In some parts of India there's a custom of approaching a family member or friend on New Year's Day and asking if he or she would like to "see the Lord." The individual replies affirmatively, and then is blindfolded and led to a different part of the house. The blindfold is removed and a mirror is held in front of the person's face.
The message is that you are the reflection of God.
I admit that's usually not the first thought that pops into mind when I see my reflection. I've joked about putting a sticker on my mirror like the one I saw in a New Yorker cartoon: "Objects in the mirror are better looking than they appear." Still, it's hard to imagine a better start to a year (or any day) than to identify yourself spiritually as the image of everything excellent and good.
The Bible gives further insight into spiritual reflection. St. Paul wrote, "We all, with open face beholding as in a glass [mirror] the glory of the Lord, are changed into the same image from glory to glory, even as by the Spirit of the Lord" (II Cor. 3:18).
It often helps me to restate passages from sacred texts in my own words. One rendition of this verse could be: "Anyone who looks steadily, day after day, at infinite divine perfection, will be transformed into its likeness."
A stunning promise, but how do you "look" at something as huge and abstract-sounding as the glory of the Lord? Maybe, as the saying goes, the same way you swallow an elephant - one bite at a time.
Take one aspect of the divine nature, such as love. Describe this love. Eternal. Strong. Gentle. Just. Constant. Faithful. Wise. Unselfish. Then think of people who express that kind of love to some degree. The idea is to study diligently what you want to become.
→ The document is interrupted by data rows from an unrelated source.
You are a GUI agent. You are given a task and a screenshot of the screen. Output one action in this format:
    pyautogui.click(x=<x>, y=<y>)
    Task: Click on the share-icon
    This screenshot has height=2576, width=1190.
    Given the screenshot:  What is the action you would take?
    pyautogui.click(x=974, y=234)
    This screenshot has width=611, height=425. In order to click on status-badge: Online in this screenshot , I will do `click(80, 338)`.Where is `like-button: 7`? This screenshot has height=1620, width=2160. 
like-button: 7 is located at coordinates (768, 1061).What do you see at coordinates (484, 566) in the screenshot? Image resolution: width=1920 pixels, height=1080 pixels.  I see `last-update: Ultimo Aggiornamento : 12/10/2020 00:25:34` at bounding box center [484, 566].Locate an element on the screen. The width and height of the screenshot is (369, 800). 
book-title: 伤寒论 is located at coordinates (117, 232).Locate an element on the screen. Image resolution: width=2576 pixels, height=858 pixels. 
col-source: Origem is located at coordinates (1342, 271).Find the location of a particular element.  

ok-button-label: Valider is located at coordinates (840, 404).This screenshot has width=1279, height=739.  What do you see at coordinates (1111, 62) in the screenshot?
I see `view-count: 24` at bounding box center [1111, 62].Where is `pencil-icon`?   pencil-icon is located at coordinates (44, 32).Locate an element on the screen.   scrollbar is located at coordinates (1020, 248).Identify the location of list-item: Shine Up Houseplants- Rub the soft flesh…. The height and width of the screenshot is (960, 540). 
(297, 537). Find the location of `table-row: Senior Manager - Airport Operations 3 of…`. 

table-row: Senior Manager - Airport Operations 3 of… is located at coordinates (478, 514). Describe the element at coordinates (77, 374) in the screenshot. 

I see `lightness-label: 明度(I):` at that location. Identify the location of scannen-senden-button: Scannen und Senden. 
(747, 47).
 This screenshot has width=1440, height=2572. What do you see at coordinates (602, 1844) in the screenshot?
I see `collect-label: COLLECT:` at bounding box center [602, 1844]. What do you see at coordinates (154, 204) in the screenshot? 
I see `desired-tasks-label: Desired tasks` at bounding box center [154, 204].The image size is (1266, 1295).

Another way to "see the Lord" is to make consistent efforts to love better. For example, patience is a type of love I need to work at all the time. I'm thankful to have people in my life who have been patient with me. Their patience holds up a mirror to me that says, "You are the worthy image of God," even when I'm not acting like it.
I believe their reflection of divine Love is transforming me measurably. It's helping me be gentler with people - including myself - who want to do right but aren't seeing their way clearly.
The Monitor's founder, Mary Baker Eddy, wrote extensively on spiritual transformation and reflection. In the tradition of great spiritual thinkers, she emphasized the hard work required to overcome materialism and selfishness in ourselves. She also devoted her life to practicing and teaching a system of healing based on the understanding that creation is God's spiritual image. She wrote, "Limitations are put off in proportion as the fleshly nature disappears and man is found in the reflection of Spirit" ("Retrospection and Introspection," pg. 73).
This understanding that each of us is inherently spiritual - the reflection of infinite perfection - supports all human resolutions to be better. Without it, endless obstacles limit our achievements. But with the knowledge that creation is spiritual and perfect by nature, anyone can have the resolve to persist in overcoming whatever isn't Godlike. To catch a glimpse of yourself as God's reflection can be immediately transforming, too.
Several years ago I was on a business trip that included some speaking engagements. On the way from British Columbia to the University of Oregon at Eugene, I was feeling miserable. I had a bad cold and was worried I wouldn't feel up to speaking that night. When I changed planes, I called a friend who had expressed a lot of strong and wise love to me over the years.
I liked just to hear him answer the phone. He had a deep boom of a HELLO, bright with expectation. After feeling warmed by that hello, I told him that I was afraid I wouldn't be able to speak because of my heavy cough. After the briefest pause he responded, "Oh no, you're not afraid!" It was as if he held up a mirror and said, "See, God isn't afraid, so you couldn't possibly be because you're God's reflection."
I don't remember anything more about our conversation, but I went on to Eugene with a lighter heart and completed my work there with no trouble. I've never forgotten how loved I felt right in that airport, and how wonderful it was to see myself even for a moment as God's fearless likeness.
My New Year's wish is to hold up that mirror for many others.